Similarly, 3-hydroxy-2-pyrazinecarboxamide (T1105) which is a structural analogue of T705 has shown a good antiviral activity against influenza virus [Citation27] and foot-and-mouth disease virus [Citation9]. The T1105 and the brominated analogue of favipiravir (6-bromo-3-hydroxy-2-pyrazinecarboxamide, here after designated as T705–Br) are useful precursors for the synthesis of the stable and effective antiviral T1105–ribonucleotide and T705–Br–ribonucleotide prodrugs [Citation28]. The chemical structures of favipiravir and its structural analogues are provided in Figure .
Figure 1. Chemical structures of favipiravir and its structural analogues.
Favipiravir has a rotating carboxamide (CONH2) moiety that makes it a potential pseudo base mimicking both guanine and adenine (as shown in Figure ) similar to ribavirin, a broad spectrum antiviral RNA virus mutagen [Citation29]. The virus mutagenic activity of ribavirin which was ascribed to the rotation of its carboxamide functional group could be applied to favipiravir and T1105. Similarly, the rotation of the hydroxyl (OH) group on pyrazine rings of T705 and T1105 can lead to another rotational conformer. In addition, these molecules have the potential to exhibit keto–enol tautomerism which could be of interest in drug design and development to determine which tautomeric form is bound to a target biomolecule. Despite the important applications of favipiravir, there are no systematic and comparative theoretical studies of the conformational analysis, electronic and spectroscopy properties of favipiravir and its structural analogues. Such studies will contribute to the understanding of the molecular structures, vibrational, and electronic properties of favipiravir that could be used in the development of new pyrazinecarboxamide-based antiviral drugs. Thus, in this study, internal rotations of the carboxamide and hydroxyl groups of T705 and T1105 were examined to determine the different conformations of these molecules along the potential energy profile. The relative stability of the tautomeric states was determined in gas and aqueous solution.
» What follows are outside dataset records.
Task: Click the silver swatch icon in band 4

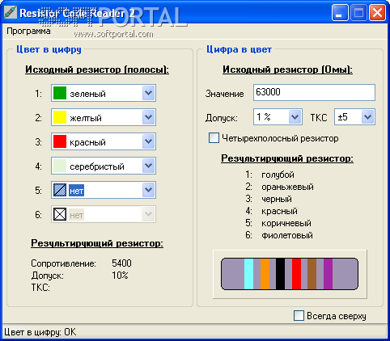Action: point(60,166)
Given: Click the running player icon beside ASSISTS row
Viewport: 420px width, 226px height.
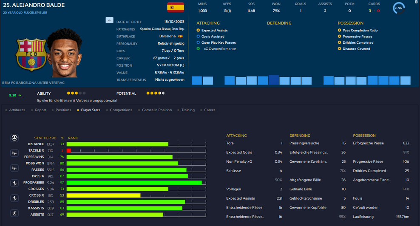Looking at the screenshot, I should tap(15, 213).
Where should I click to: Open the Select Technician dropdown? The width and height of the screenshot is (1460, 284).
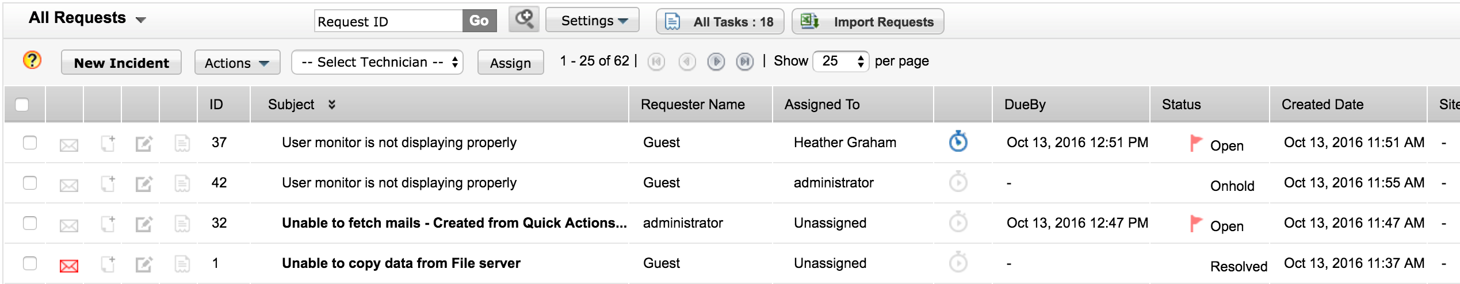tap(377, 62)
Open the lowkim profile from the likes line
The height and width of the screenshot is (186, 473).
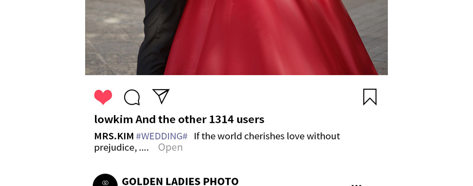(x=114, y=119)
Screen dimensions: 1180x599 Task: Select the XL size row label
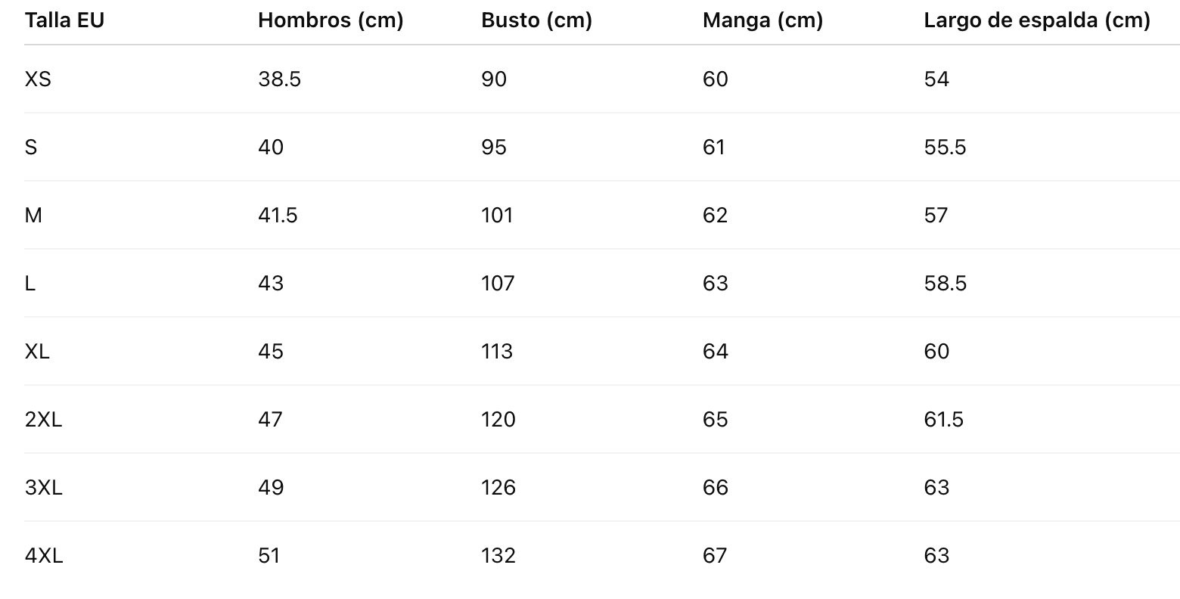(37, 352)
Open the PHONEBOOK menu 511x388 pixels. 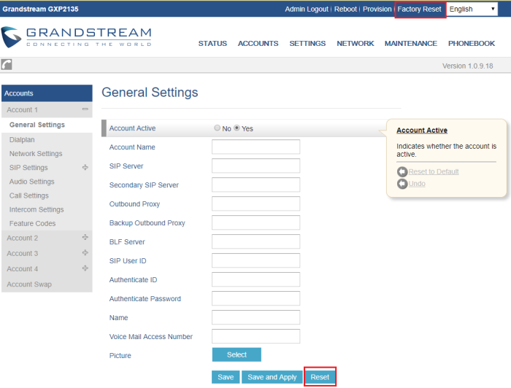click(471, 44)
This work was extended to other structural analogues of T705 in which the fluorine atom was substituted with chlorine, bromine, cyano and methyl atoms/groups (Figure ). In addition, detailed comparative studies of the structural, electronic and spectroscopic properties of the six molecules were carried out and the results were reported herein. The results and data from such studies could be useful at this moment of urgent need of the development of antiviral drugs for the treatment of novel COVID-19.
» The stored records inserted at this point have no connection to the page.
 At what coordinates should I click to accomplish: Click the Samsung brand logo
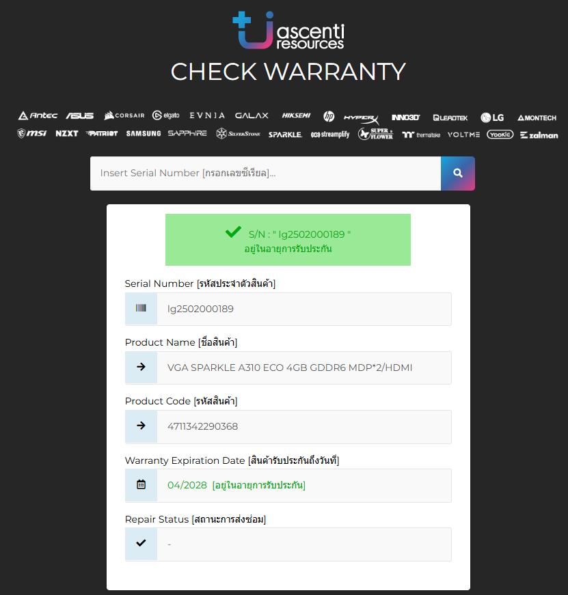click(144, 134)
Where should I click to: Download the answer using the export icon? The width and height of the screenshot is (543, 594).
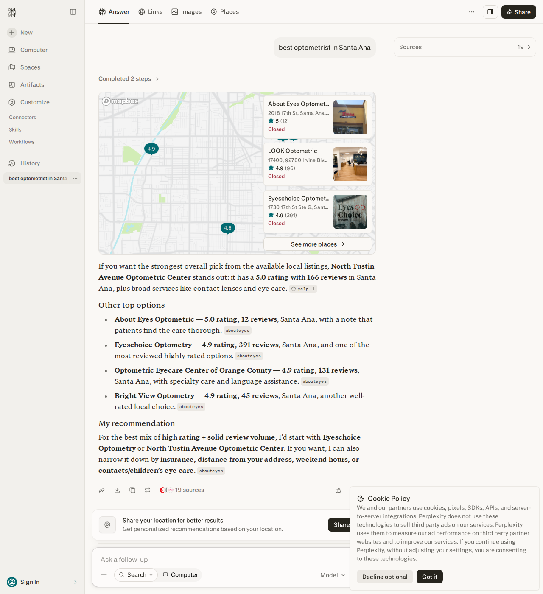[x=117, y=490]
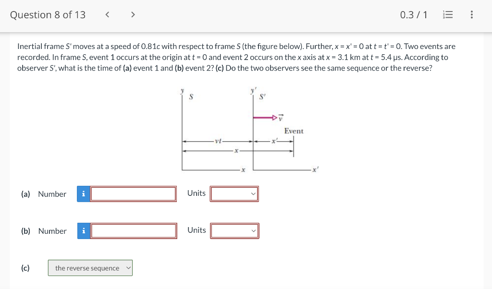Screen dimensions: 492x289
Task: Click the (c) part label
Action: [x=25, y=268]
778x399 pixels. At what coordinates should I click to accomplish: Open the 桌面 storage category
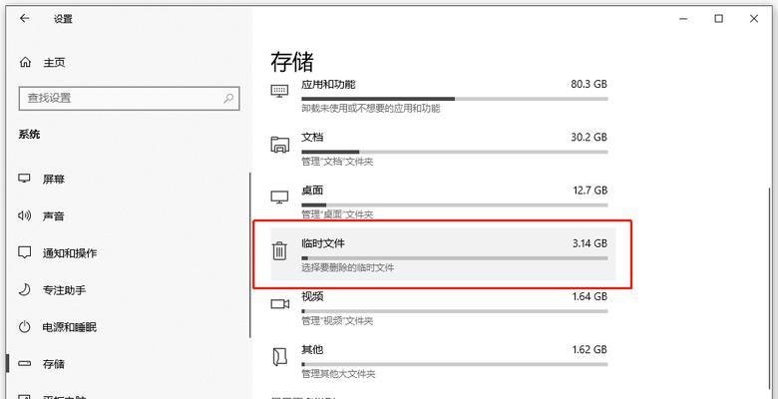point(312,191)
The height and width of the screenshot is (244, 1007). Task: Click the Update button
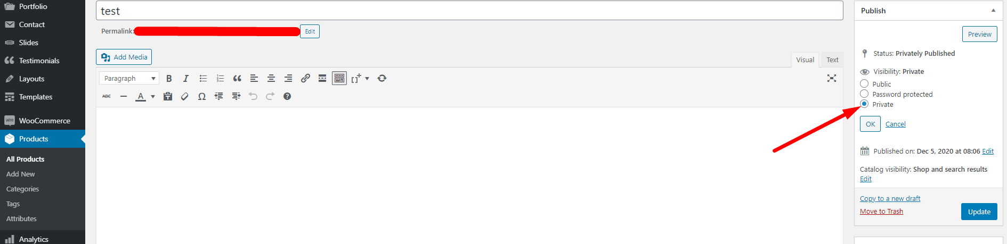click(x=979, y=212)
Figure 2. Rotational isomers of favipiravir and its structural analogues.
2. Computational method
Calculations were done using Density Functional Theory (DFT) method implemented on Gaussian 09 program package [Citation30]. DFT methods are well known to give accurate and reliable description of the molecular geometry, rotational barrier, vibrational frequency and electronic properties of organic compounds [Citation31–36]. The hybrid B3LYP functional [Citation37, Citation38] method and the 6-311++G(d,p) basis set were used for the calculations. The internal rotations along the dihedral angles ϕ1(NC–CO) and ϕ2(NC–OH) (Figure ) were carried out from 0 to 180° to determine the more stable conformer along the energy profiles of favipiravir and its structural analogues (Figure ). The geometry of the minimum energy conformers was optmized with no restrictions, and the optimized structural parameters were used to calculate electronic parameter, NBO atomic charges, IR and UV-visible spectra. The molecules have the potential to exist in keto–enol tautomeric forms. Thus, the geometry optimizations of the tautomeric forms of the studied molecules were carried out to determine the keto–enol relative energies in gas and solution phases. Water was used as a solvent, and the solution calculations were carried out using the Polarizable Continuum Model (PCM), as well as the integral equation formalism variant (IEF-PCM) [Citation39], as implemented in Gaussian 09. Time dependent density functional theory (TD-DFT) was used for the electronic absorption spectra calculations. The normal vibrational modes were characterized on the basis of Potential Energy Distribution (PED) using the VEDA4 program [Citation40]. The PED analysis requires the construction of 3N-6 linearly independent local mode coordinates that represent stretching, bending, and torsional motions in the molecule. The VEDA4 program automatically extracts input data from the Gaussian output files (.log and .fchk, renamed as .fch) and proposes an introductory set of local modes coordinates. More adequate coordinates are then proposed, and optimized by the program to obtain maximal elements of each coordinate of the PED matrix [Citation41].
3. Result and discussion
3.1. Structural parameters and potential energy profile analysis
The structures of favipiravir (T705) and it structural analogues (T705–Cl, T705–Br, T1105, T705–CN and T705–CH3) contain carboxamide (CONH2) and hydroxyl (OH) functional groups attached to the pyrazine at positions 2 and 3 respectively. Gas phase geometry optimization of these molecules was carried out at B3LYP/6-311++G(d,p) without any symmetry constraint and convergence criteria. Figure shows the minimum energy geometry and atom numbering for T705 and its five other structural analogues. The bond lengths and some of the bond angles of the optimized structures are provided in Table along with the experimental values for T705 [Citation13]. The calculated structural parameters for T705 are excellent agreement with the experimental values obtained from the X-ray structure of T705. The root mean square deviation (RMSD) values and the correlation (R2) between the experimental and theoretical values are determined to be 0.084/0.9865 for the bond lengths, and 0.653/0.9852 for the endocylic bond angles of the pyrazine ring.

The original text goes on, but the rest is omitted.